L'avantage, lorsque l'on s'approche de l'âge de la
retraite et que l'on aime encore enseigner, c'est que l'on peut « avouer », en
toute modestie et sans forfanterie inutile, que l'on a une « philosophie de
l'éducation », une conception personnelle des rapports professeur-élèves, les
dire, les défendre, les VIVRE, même si nous sommes bien conscients qu'elles sont
loin de représenter un idéal et d'être transposables aux autres, nos collègues
qui, vraisemblablement, ont eux aussi leur propre vision des choses, aussi
imparfaites et relatives que les nôtres.
L'important, comme nous le disait fort élégamment
Yves MARTIN, doyen honoraire de l'Inspection générale, c'est d' « enseigner dans
le fil de son bois ».
L'important, c'est de ne pas céder sur l'éthique,
affirmer, par sa manière d'être, davantage que par des déclarations
tonitruantes, quelques principes infrangibles, « incontournables » comme l'on
dit désormais, sur lesquels il n'est pas question de transiger le moins du
monde.
########
Compréhension du texte
1 > Répondez à ces questions sur l'extrait consacré à la philosophie de l'éducation :
(a) Près de la retraite, qu'est-ce que l'on peut « avouer » avoir ?
(b) Quel titre l'extrait donne-t-il à Yves MARTIN ?
(c) Sur quoi ne faut-il pas céder ?
2 > Relevez toutes les expressions placées entre guillemets dans l'extrait consacré à la philosophie de l'éducation.
3 > Écrivez la suite de l'extrait consacré à la philosophie de l'éducation, à partir de sa dernière phrase.

Documents fournis
########
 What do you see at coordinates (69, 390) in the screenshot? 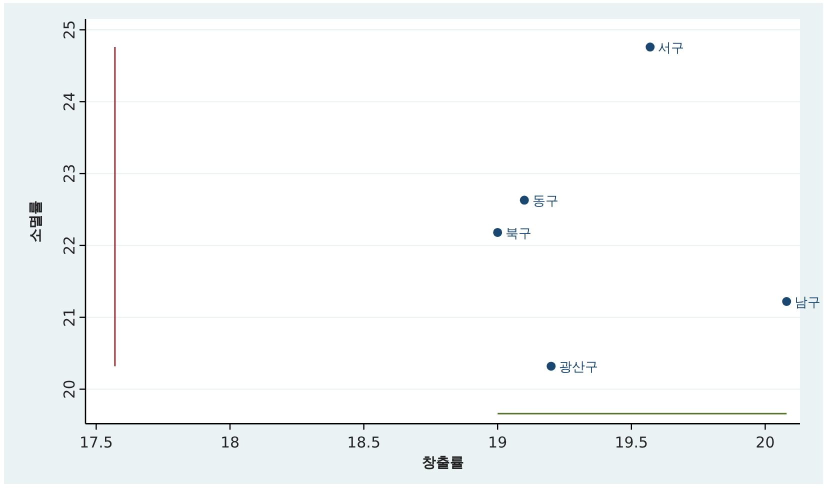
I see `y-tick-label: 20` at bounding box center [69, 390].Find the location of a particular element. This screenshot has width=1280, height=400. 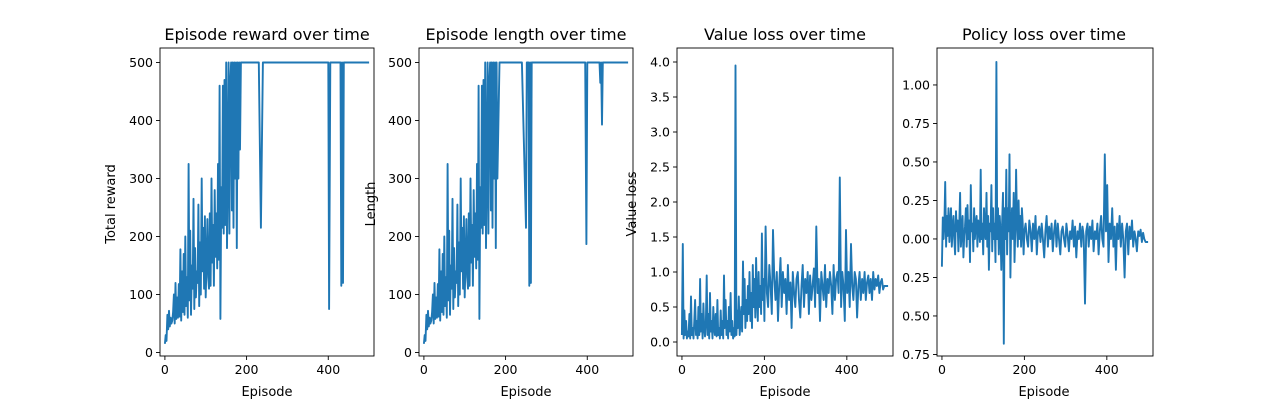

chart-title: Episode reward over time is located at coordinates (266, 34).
########
Réponses
1 >
(a) Une « philosophie de l'éducation », une conception personnelle des rapports professeur-élèves.
(b) Doyen honoraire de l'Inspection générale.
(c) Sur l'éthique.

2 >
« avouer »
« philosophie de l'éducation »
« enseigner dans le fil de son bois »
« incontournables »

3 >
L'important, est-il besoin de le rappeler ? , -
c'est de continuer à enseigner avec conviction, la matière dont nous sommes
« spécialistes », et de préparer du mieux possible, les élèves, aux examens
auxquels ils vont vraisemblablement se présenter, le baccalauréat pour les
lycéens.
L'important, c'est que la rencontre pédagogique ait
un sens, et pour les élèves et pour leur professeur. L'important, c'est,
répétons le, de rester vivant et enthousiaste, si l'on peut !
Toutes ces raisons me poussent à vouloir publier ces
notes anciennes, avec le désir aussi, c'est vrai, de « militer » (mot que je
n'aime plus guère !) pour une conception des rapports éducatifs où le
rayonnement personnel, l'enthousiasme, le « charisme » comptent davantage que
l'autorité traditionnelle. Celle, disons, incarnée par le père-surmoique qui, on
le sait d'expérience, n'est plus adaptée aux attentes et aux besoins des élèves
d'aujourd'hui. 1 - L'autorité ou le
« charisme » ?
La lecture des 37 témoignages de mes élèves de 2ème
7 m'apprit beaucoup sur la question de l'autorité, et sur son « contraire », le
charisme. Tout comme elle m'apprit beaucoup sur les méthodes d'enseignement, les
relations professeur-élèves, les attentes des élèves, etc.
Ce n'est pas sans une certaine émotion que je les
relis, avec l'intention de les faire paraître.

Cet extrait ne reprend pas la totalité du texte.